**The problem**
Print the part of the biography of Geoffrey Owen starting at "Owen was educated" and ending at "knighted in 1989.", word for word.

**Reading passage**
■ ■ ■ ■
Sir Geoffrey Owen (born 16 April 1934) is an English academic and journalist, who is the former editor of the Financial Times, and currently Head of Industrial Policy at Policy Exchange, the UK's leading Think Tank. He is also a Visiting Professor in Practice in the Department of Management, London School of Economics.

Early life
Geoffrey Owen is the son of L. G. Owen and the tennis player Violet Owen. He was also a tennis player and competed at Wimbledon during the 1950s.

Owen was educated at the Dragon School, Rugby School and Balliol College, Oxford University. He served in the Royal Air Force for two years as part of the national service.

Career
He joined the Financial Times as a feature writer in 1958. He held several posts on that paper, including those of industrial correspondent, industrial editor, and US correspondent based in New York. Between 1968 and 1973, he left journalism, serving first as an executive in the Industrial Reorganisation Corporation and then as personnel director in the overseas division of British Leyland Motor Corporation. He was deputy editor of the Financial Times from 1973 to 1980 and editor from 1981 to 1990. He was knighted in 1989.
■ ■ ■ ■
**Record list**

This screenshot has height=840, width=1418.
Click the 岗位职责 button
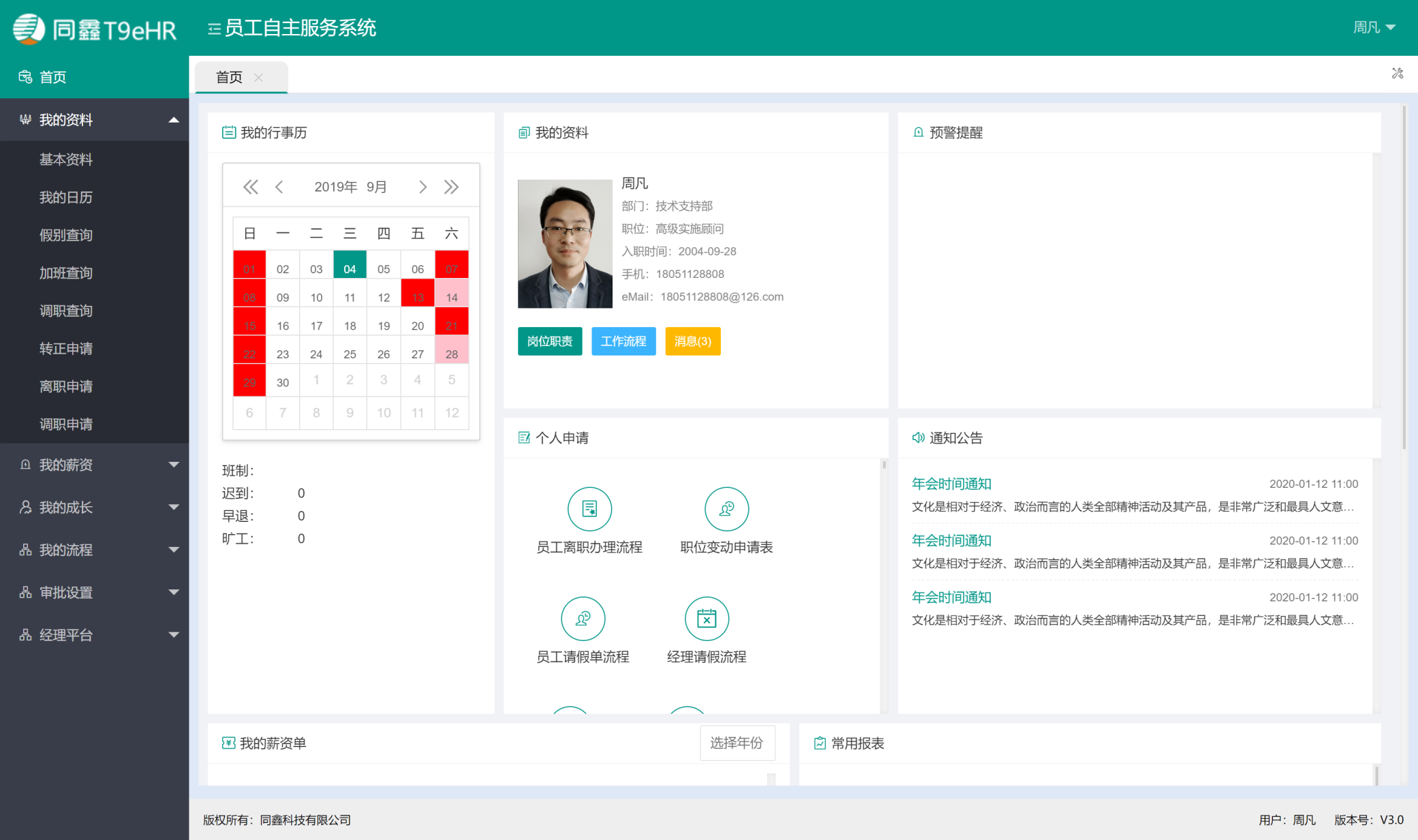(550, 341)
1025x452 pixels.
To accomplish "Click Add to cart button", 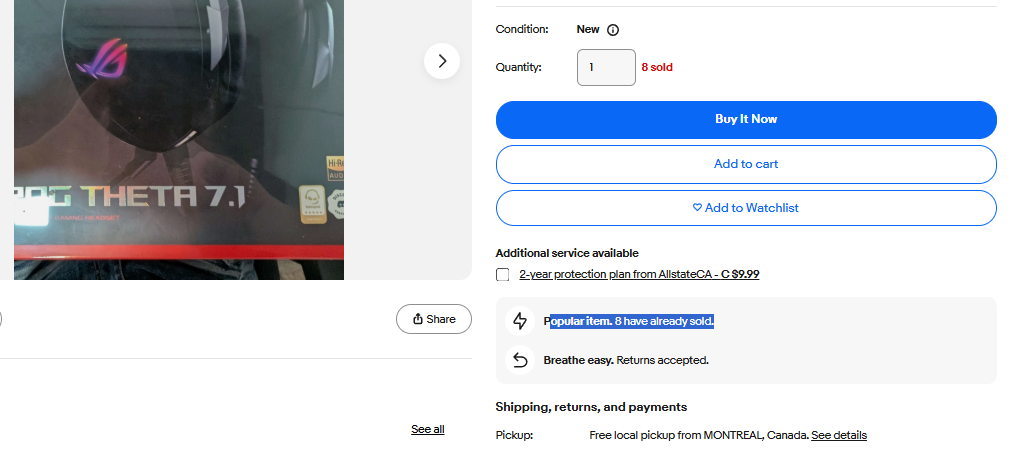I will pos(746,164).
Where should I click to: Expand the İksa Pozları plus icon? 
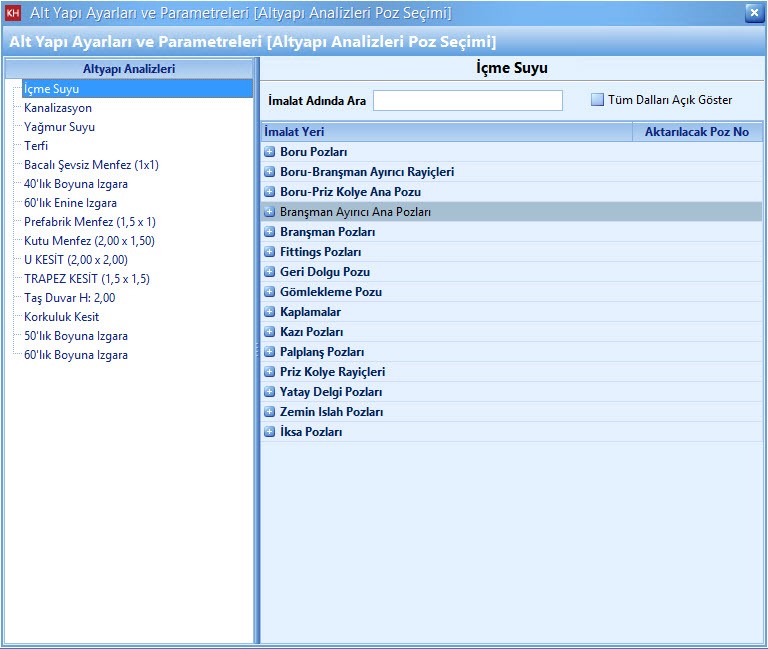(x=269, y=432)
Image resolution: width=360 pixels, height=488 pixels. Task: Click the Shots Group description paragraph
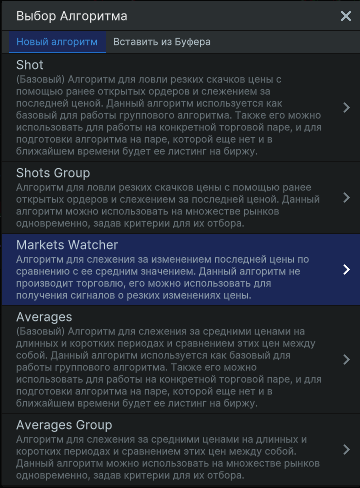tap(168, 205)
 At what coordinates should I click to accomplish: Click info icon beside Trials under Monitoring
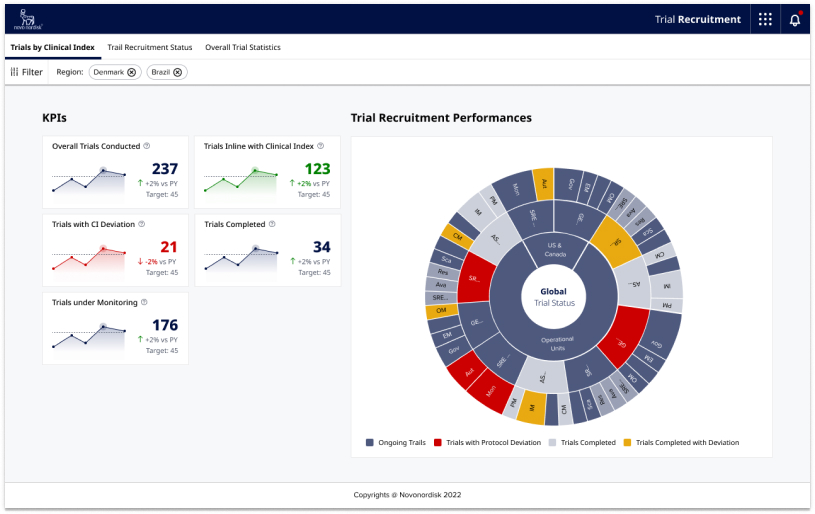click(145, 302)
■ ■ ■ ■
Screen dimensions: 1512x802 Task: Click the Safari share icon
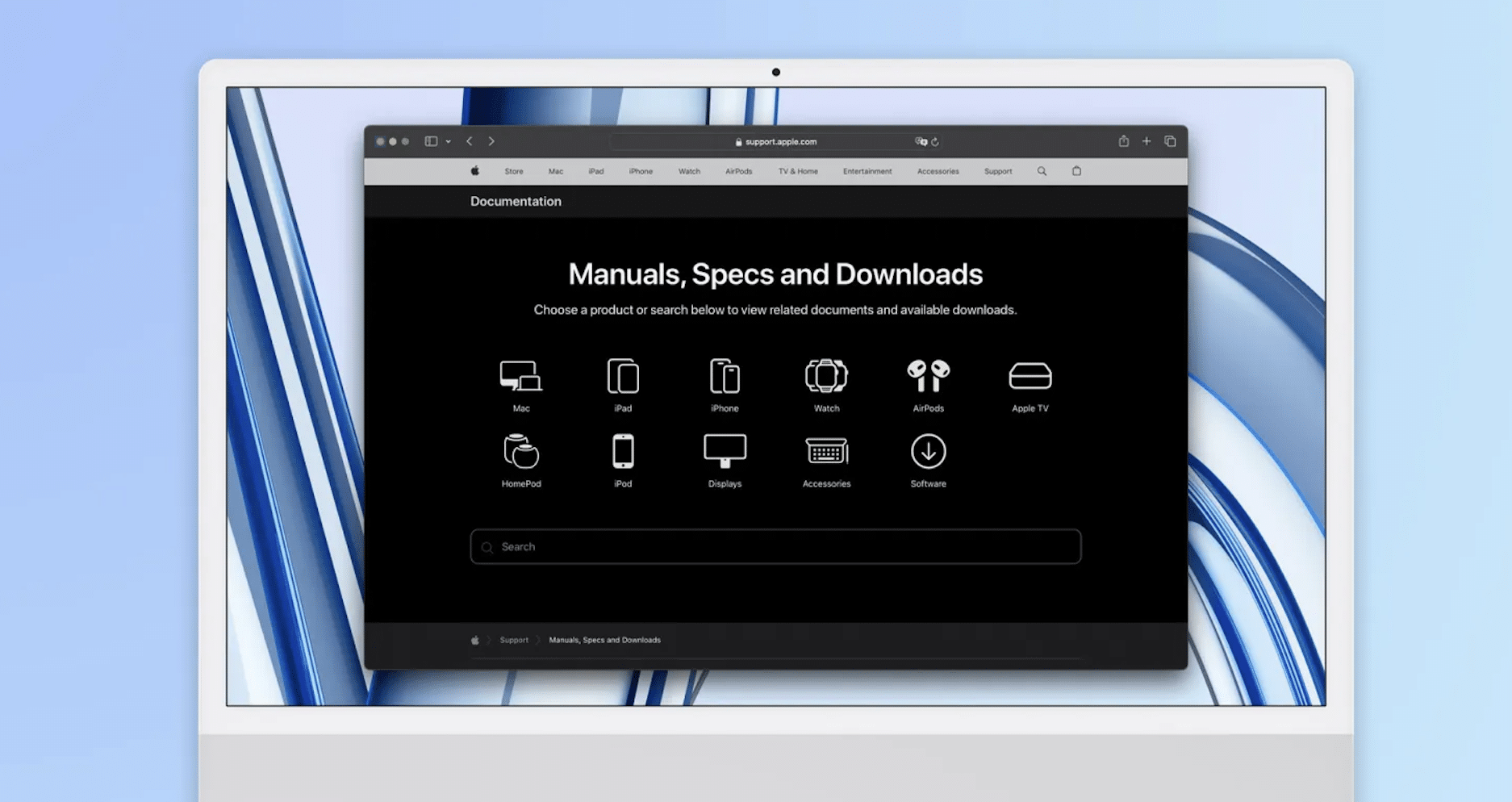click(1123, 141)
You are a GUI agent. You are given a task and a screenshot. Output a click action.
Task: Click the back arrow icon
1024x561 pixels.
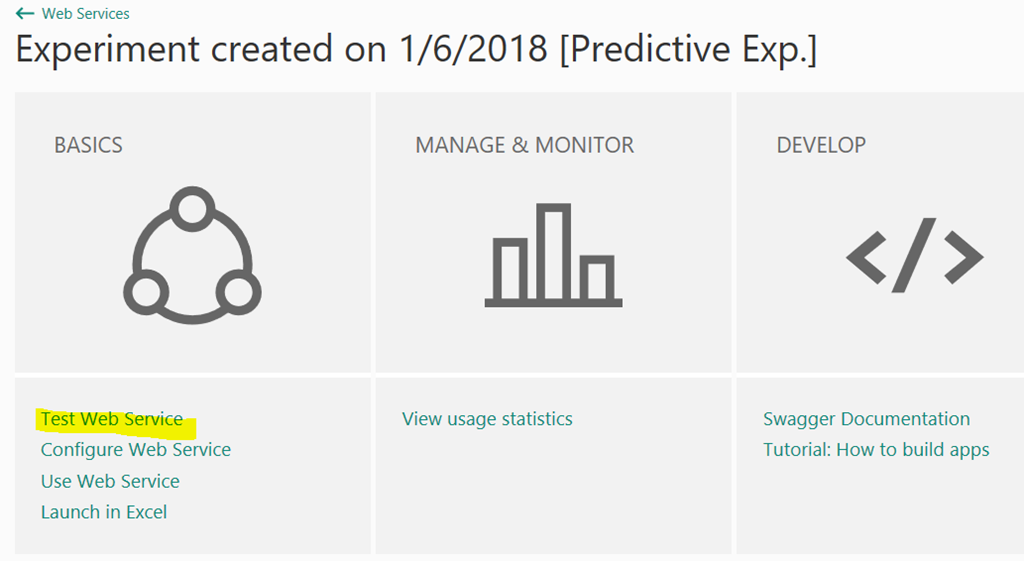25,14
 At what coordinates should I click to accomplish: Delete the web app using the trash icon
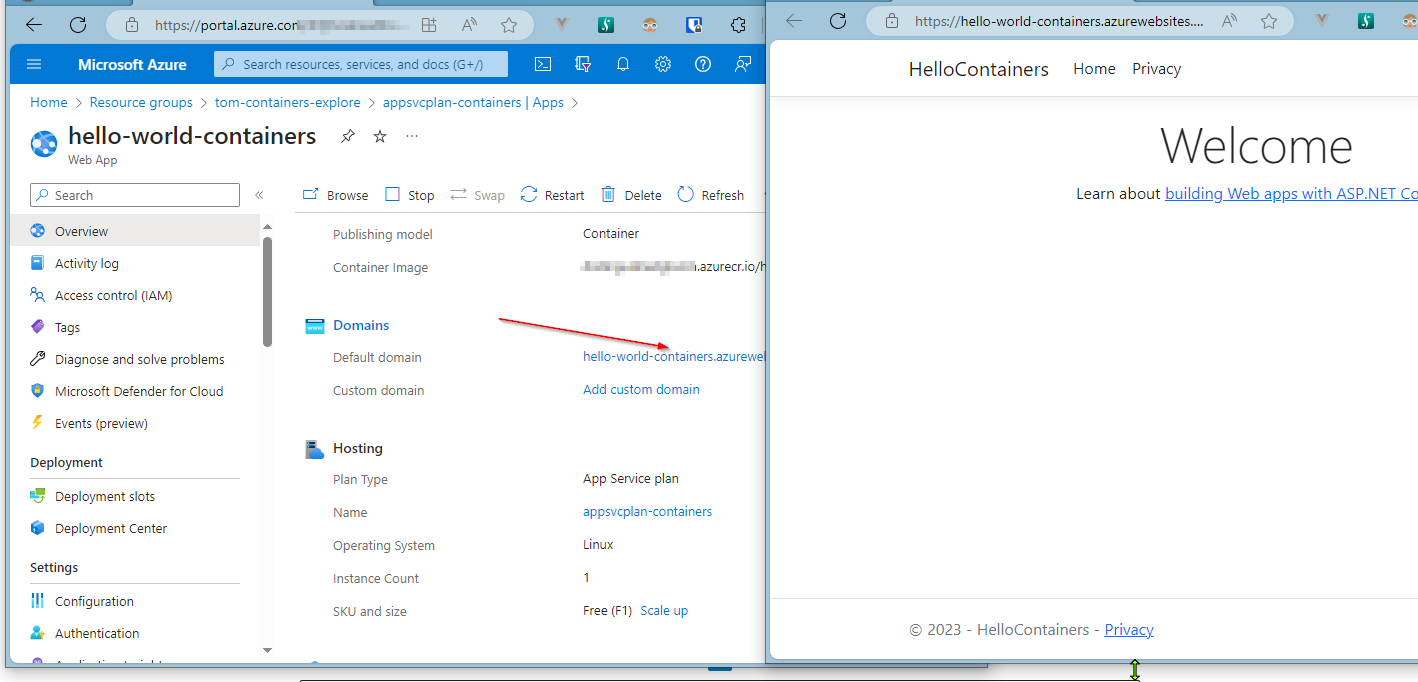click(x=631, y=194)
■ ■ ■ ■
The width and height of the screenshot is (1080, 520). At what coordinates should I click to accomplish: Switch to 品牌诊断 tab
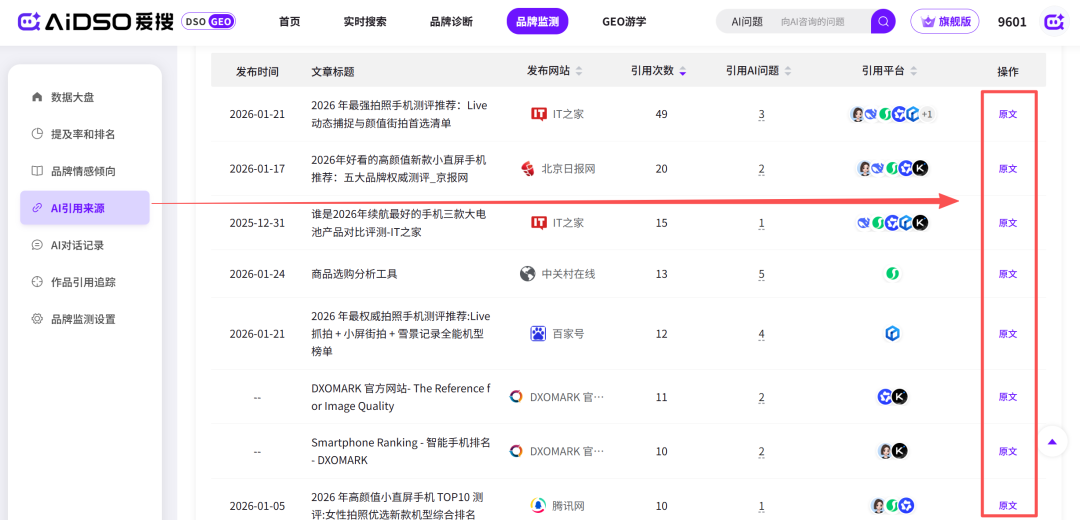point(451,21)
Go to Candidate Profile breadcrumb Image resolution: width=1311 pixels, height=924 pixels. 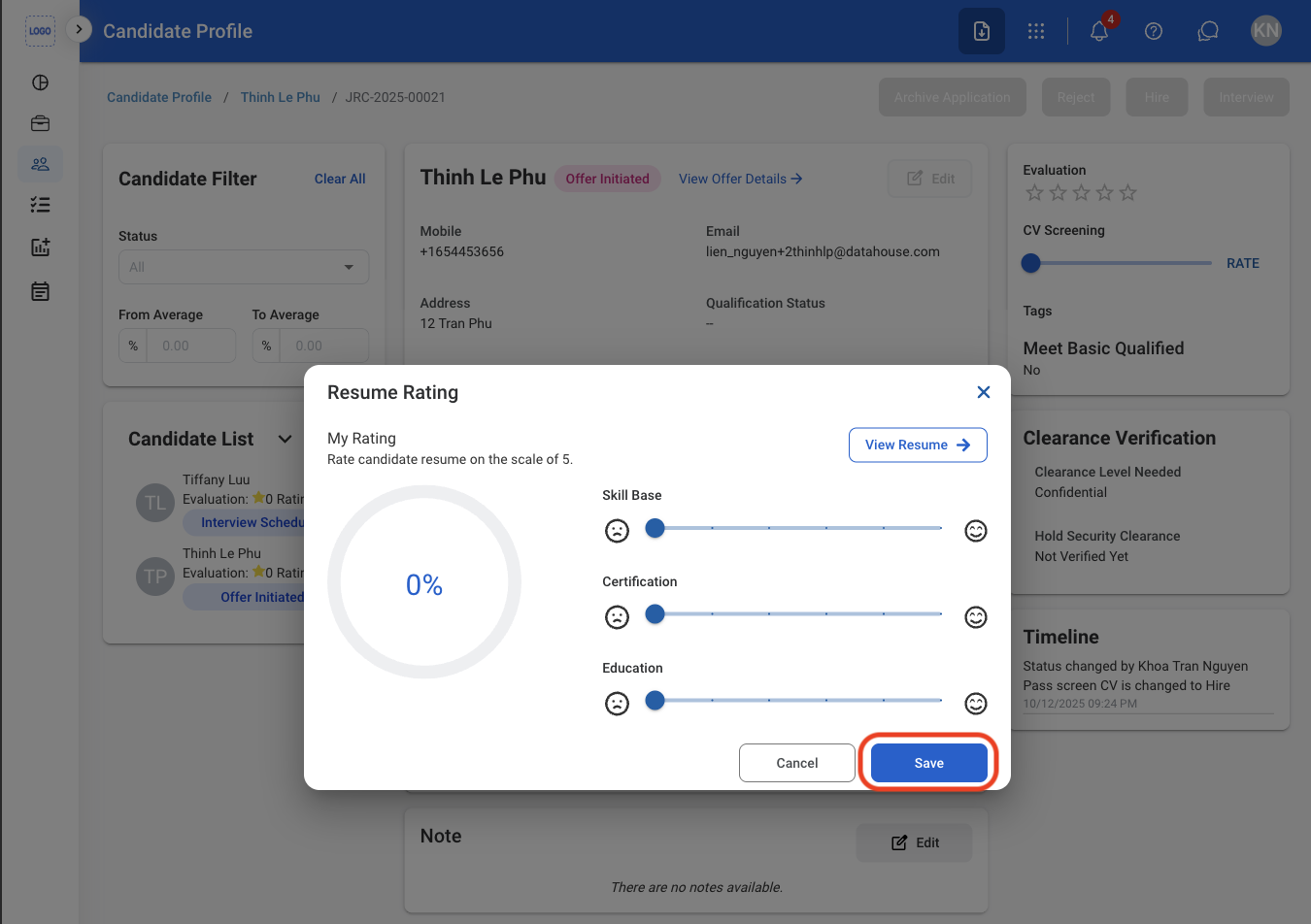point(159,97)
■ ■ ■ ■
**Answer in full**
Owen was educated at the Dragon School, Rugby School and Balliol College, Oxford University. He served in the Royal Air Force for two years as part of the national service.

Career
He joined the Financial Times as a feature writer in 1958. He held several posts on that paper, including those of industrial correspondent, industrial editor, and US correspondent based in New York. Between 1968 and 1973, he left journalism, serving first as an executive in the Industrial Reorganisation Corporation and then as personnel director in the overseas division of British Leyland Motor Corporation. He was deputy editor of the Financial Times from 1973 to 1980 and editor from 1981 to 1990. He was knighted in 1989.